My hon. Friend cites some interesting observations from the oral evidence, and I welcome his doing so. I draw his attention to my amendments 186 and 198, which look at the training. This is something I feel passionately about. If the Bill were to pass, having gold standard training would be vital, as I said during that sitting. I will do whatever I can to embed that in the Bill, and I will certainly consider what that will look like in the instances that we are discussing.
I welcome that commitment and look forward to that discussion in due course.
Dr Hussain went on to say:
“Ultimately, I do not think the Mental Capacity Act and safeguarding training are fit for purpose.”––[Official Report, Terminally Ill Adults (End of Life) Public Bill Committee, 29 January 2025; c. 199, Q260.]
Professor Owen said:
“That conveys questionable confidence in the consent processes, of which mental capacity is part, in relation to the decision to end one’s life. It is significant evidence about the confidence that is out there among experienced practitioners.”––[Official Report, Terminally Ill Adults (End of Life) Public Bill Committee, 30 January 2025; c. 228, Q290.]
Dr Price said:
“I…refer back to Professor Gareth Owen’s oral submission, thinking about the purpose that the Mental Capacity Act was drawn up for and the fact that decisions about the ending of life were not one of the originally designed functions of it. We would need to think carefully about how that would then translate into a decision that was specifically about the capacity to end one’s life.”––[Official Report, Terminally Ill Adults (End of Life) Public Bill Committee, 30 January 2025; c. 268, Q349.]
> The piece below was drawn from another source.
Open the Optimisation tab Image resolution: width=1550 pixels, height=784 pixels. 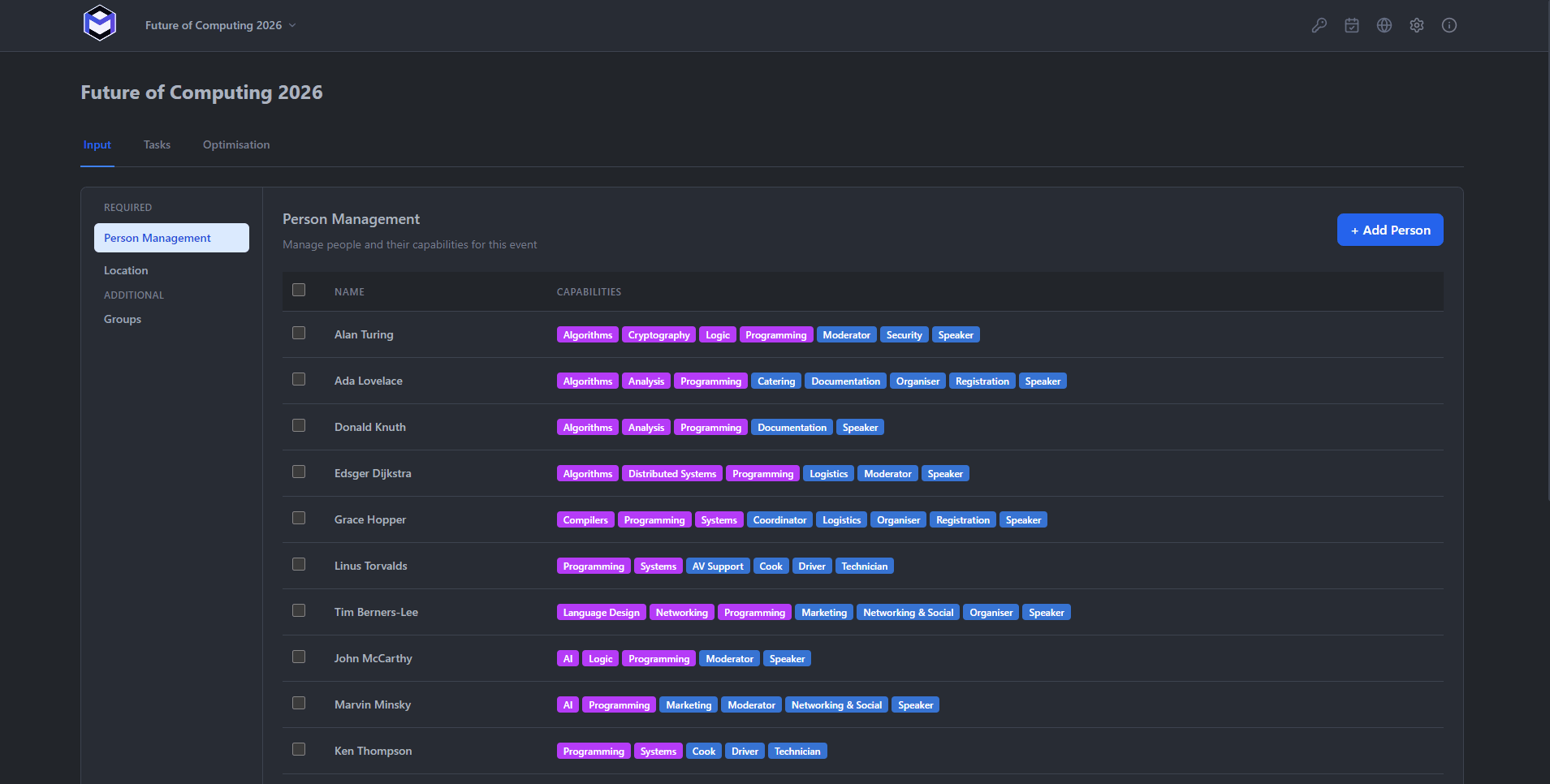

I note the point about training, and of course we would all welcome the strongest possible training. As the hon. Gentleman implies, nobody has yet used the Mental Capacity Act to assess somebody for an assisted death; it would be completely uncharted territory for the whole system, including anybody providing training. How does he imagine that training might be designed to allow for the Mental Capacity Act to be applied in this case, when it would be completely novel?
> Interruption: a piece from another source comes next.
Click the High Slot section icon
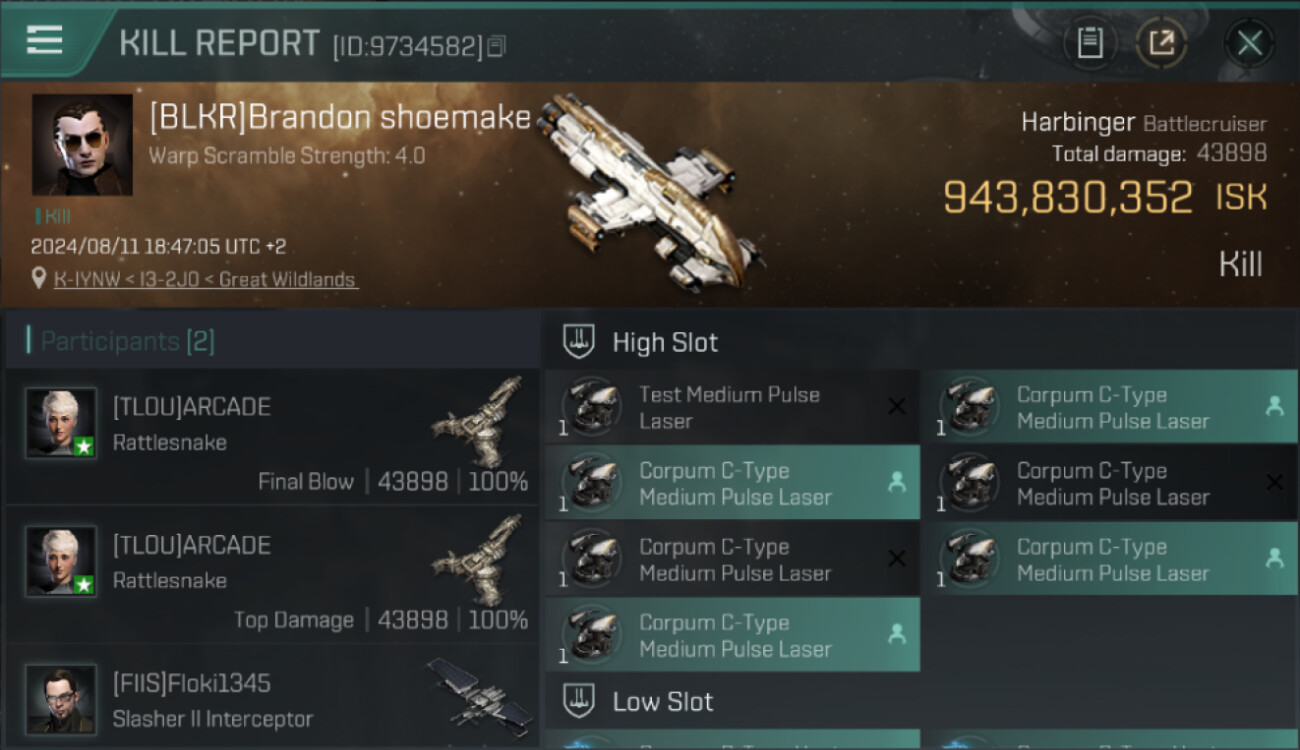Viewport: 1300px width, 750px height. [x=579, y=342]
As I say, I am not an expert on this matter from a legal or medical background, but those are the concerns that have driven me to the place that I am in.
Dan Scorer, from Mencap—as my hon. Friend the Member for Spen Valley knows, I was adamant that Mencap would give evidence to us—said:
“building on the previous question about the adequacy of the Mental Capacity Act, there is a question about the adequacy of training, awareness and compliance with that Act now.”––[Official Report, Terminally Ill Adults (End of Life) Public Bill Committee, 30 January 2025; c. 269, Q350.]
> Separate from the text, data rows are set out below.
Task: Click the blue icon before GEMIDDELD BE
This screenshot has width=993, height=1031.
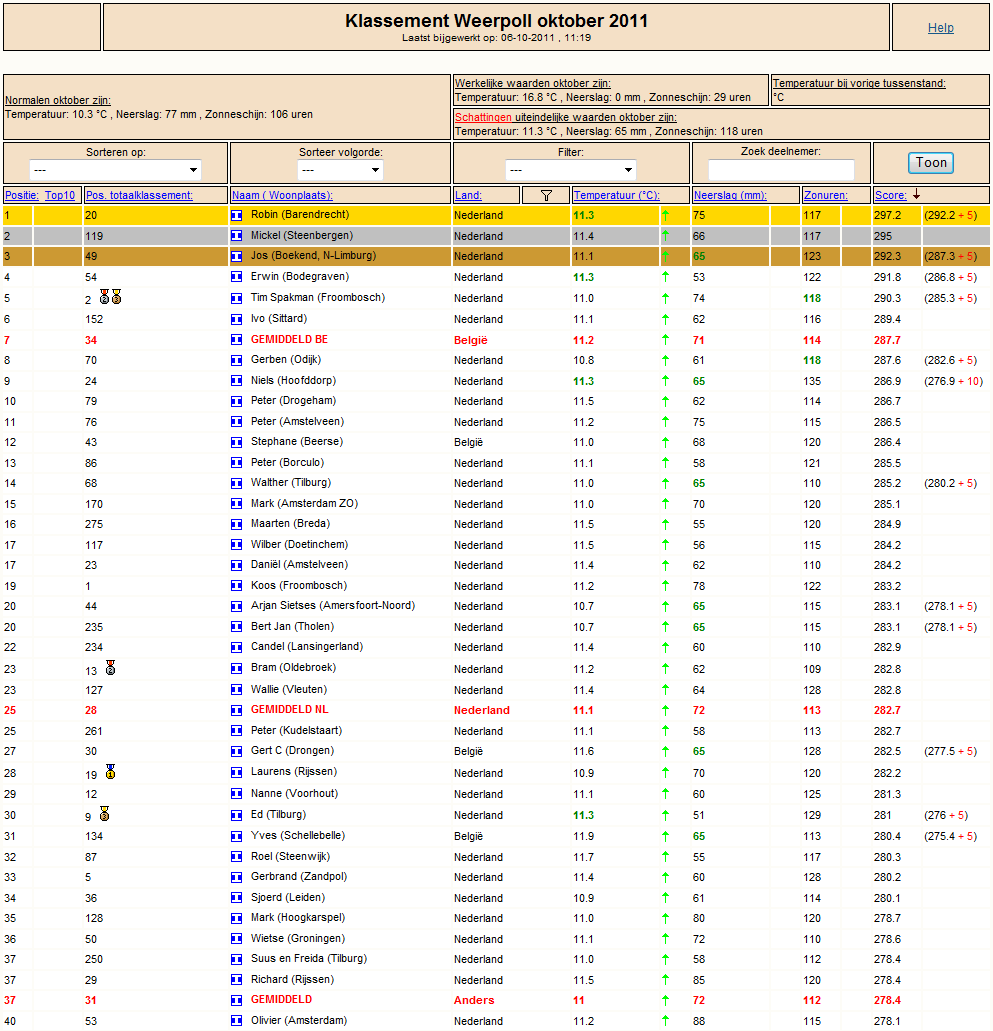Action: [237, 340]
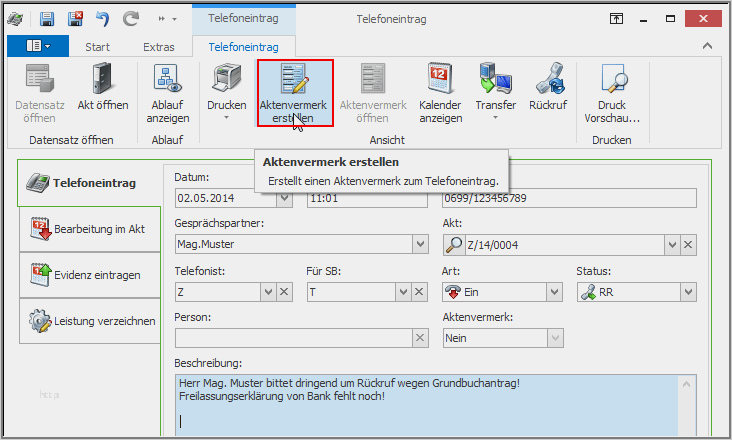Collapse the ribbon with the chevron

click(x=707, y=46)
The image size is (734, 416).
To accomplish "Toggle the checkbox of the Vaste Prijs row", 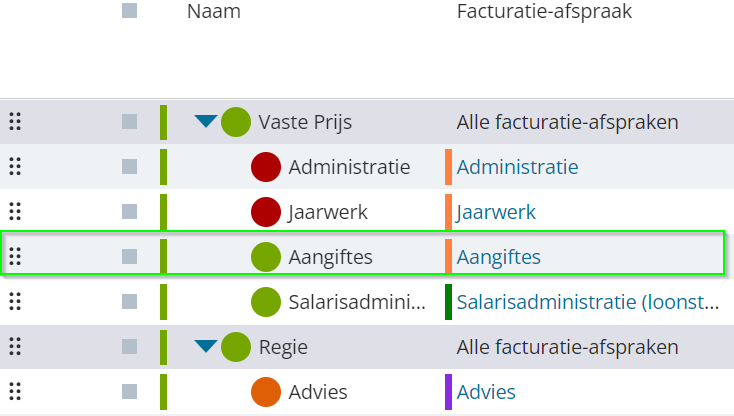I will 130,122.
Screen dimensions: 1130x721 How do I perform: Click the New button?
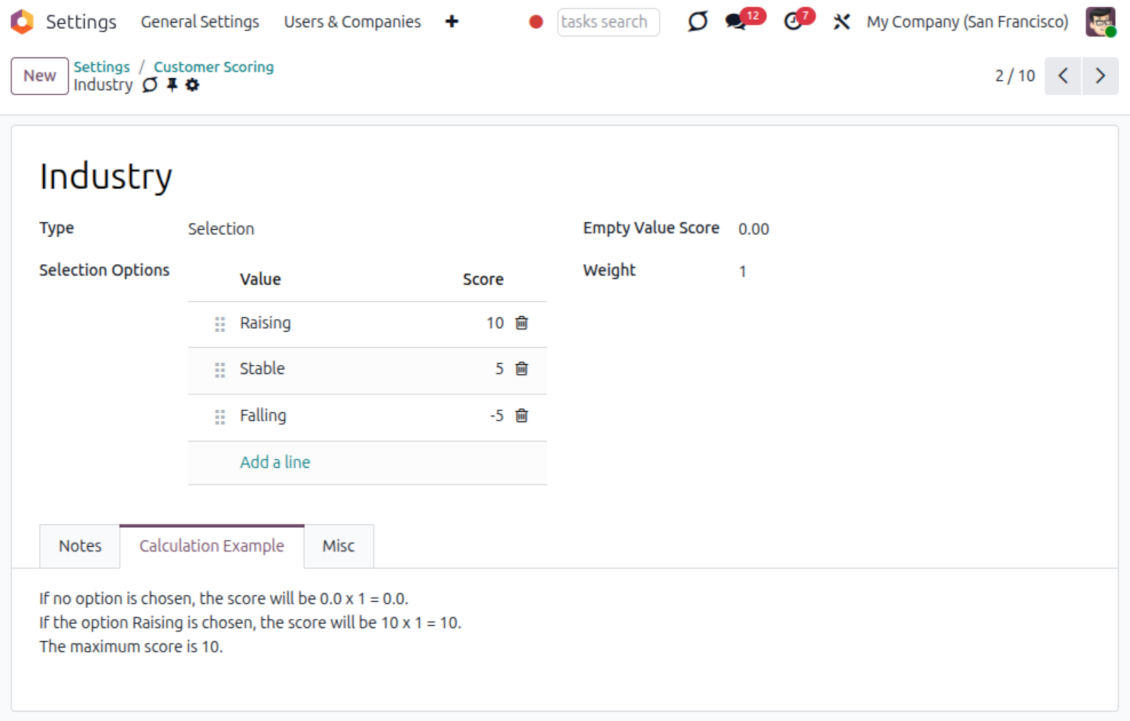pyautogui.click(x=40, y=76)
He clearly cited what many people know occurred during covid, with “do not resuscitate” orders and decisions being made on people’s behalf. That is what has driven me to this place, and that is why I will support the amendment. I also have further amendments on this issue later on down the line.
I completely understand what my hon. Friend the Member for Spen Valley said about training in relation to these decisions and scenarios. At the end of life, people should have autonomy and choice, but if that comes at the price of one person, in a borderline capacity decision that is made on their behalf, it will be one death too many.
It is a great pleasure to follow the hon. Member for Bexleyheath and Crayford, and I pay tribute to his powerful speech. I wish more people on our side of the debate and on the Committee had medical backgrounds, but I am glad that we have someone who has such direct personal experience of supporting people with learning disabilities. I am grateful to the hon. Gentleman for everything he said and I entirely agree with it.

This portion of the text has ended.